Economic decisions are not just about whether to buy, but when to. If I’m impatient, I may borrow money to buy a television today. If I’m patient, however, I will wait until I have earned the money myself. Economists call people’s level of impatience their time preference. Although some are more patient than others, in general people prefer a television today to a television in a month. People are said to ‘discount’ the future.

The time preference that an individual exhibits at any given moment is determined solely by their personal preferences. One of the factors that may determine an individual’s time preference is how long that individual has lived. An older individual may have a lower time preference (relative to what he had earlier in life) due to a higher income and to the fact that he has had more time to acquire durable commodities (such as a college education or a house).

 

 

A practical example is if Jim and Bob go out for a drink and Jim has no money so Bob lends Jim $10. The next day Bob comes back to Jim, and Jim says, “Bob, you can have $10 now, or at the end of the month when I get paid I will give you $15.” Bob’s time preference would change depending on if he trusted Jim and how much he needs the money now, thinks he can wait or would prefer to have $15 at the end of the month than $10 now. Present and expected needs, present and expected income affect the time preference.

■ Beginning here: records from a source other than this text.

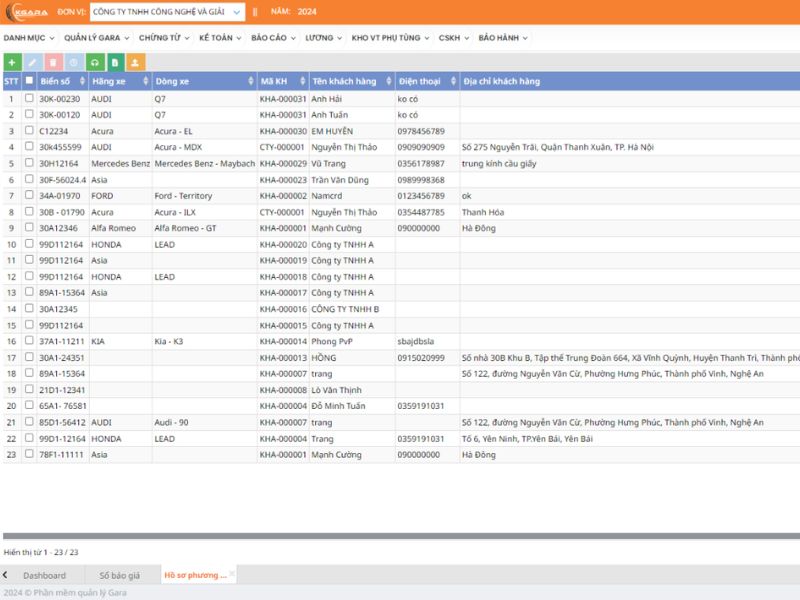The image size is (800, 600).
Task: Open the Báo cáo menu
Action: pyautogui.click(x=271, y=38)
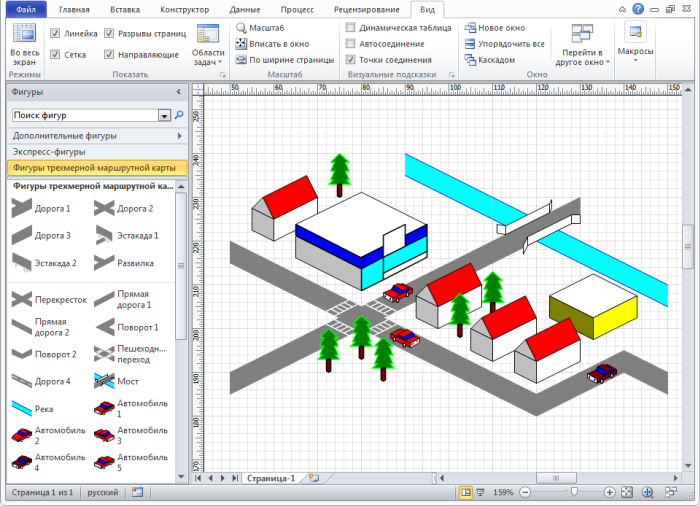Open the Файл menu tab

(x=25, y=8)
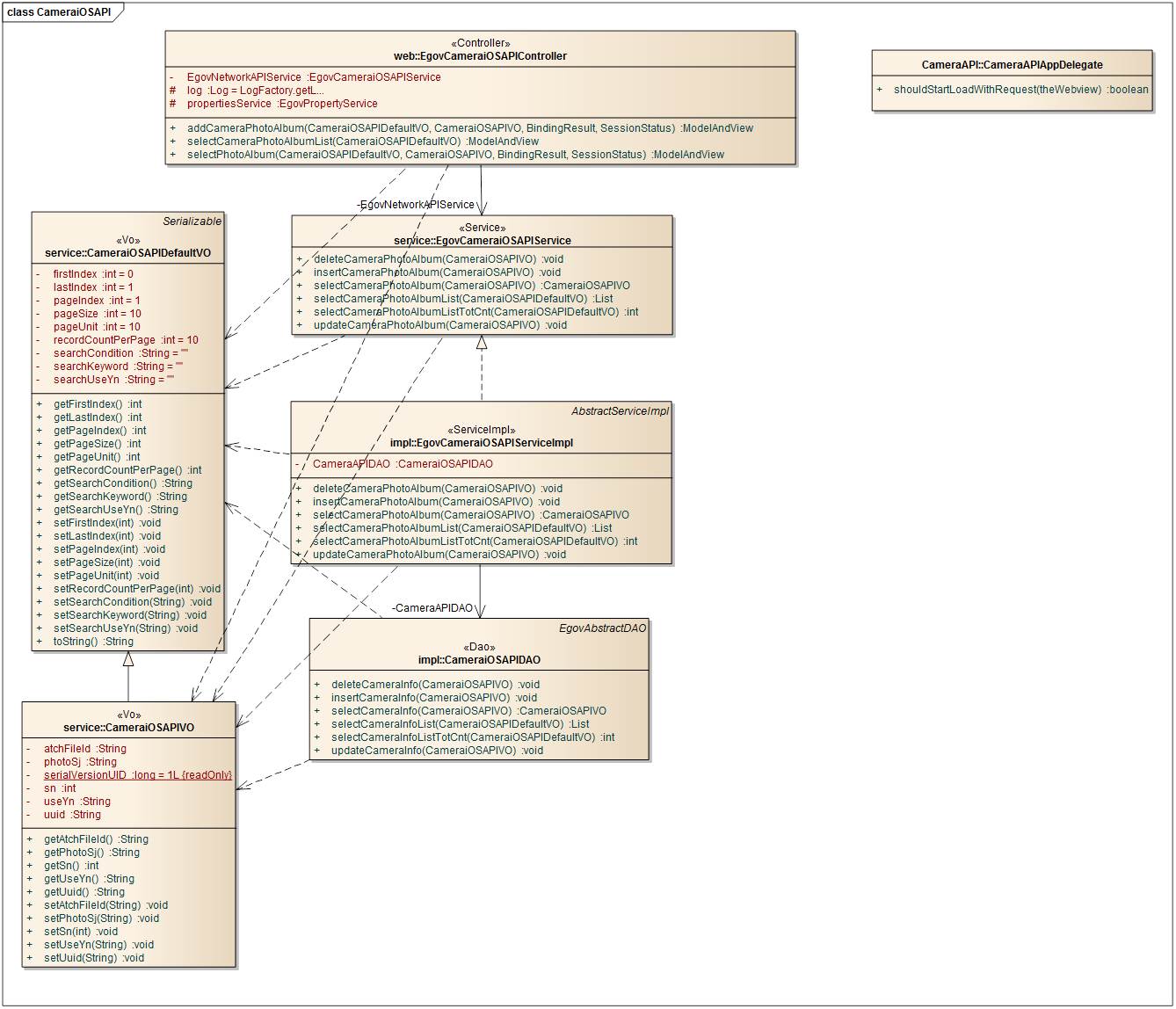This screenshot has width=1176, height=1009.
Task: Click the generalization arrowhead under CameraiOSAPIDefaultVO
Action: tap(128, 659)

People who discount at a high rate are likely to save less and consume more today. This is related to the idea of an interest rate. $100 in a year’s time is viewed as worth less than $100 today, so if I lend someone $100, I will ask for more than $100 to be returned to me in a year. If I expect to receive $100 in one year, then I would want to know the ‘present value’ of this amount. This would be the amount that I would have to lend out at interest today to be paid back $100 in a year, and would be less than $100.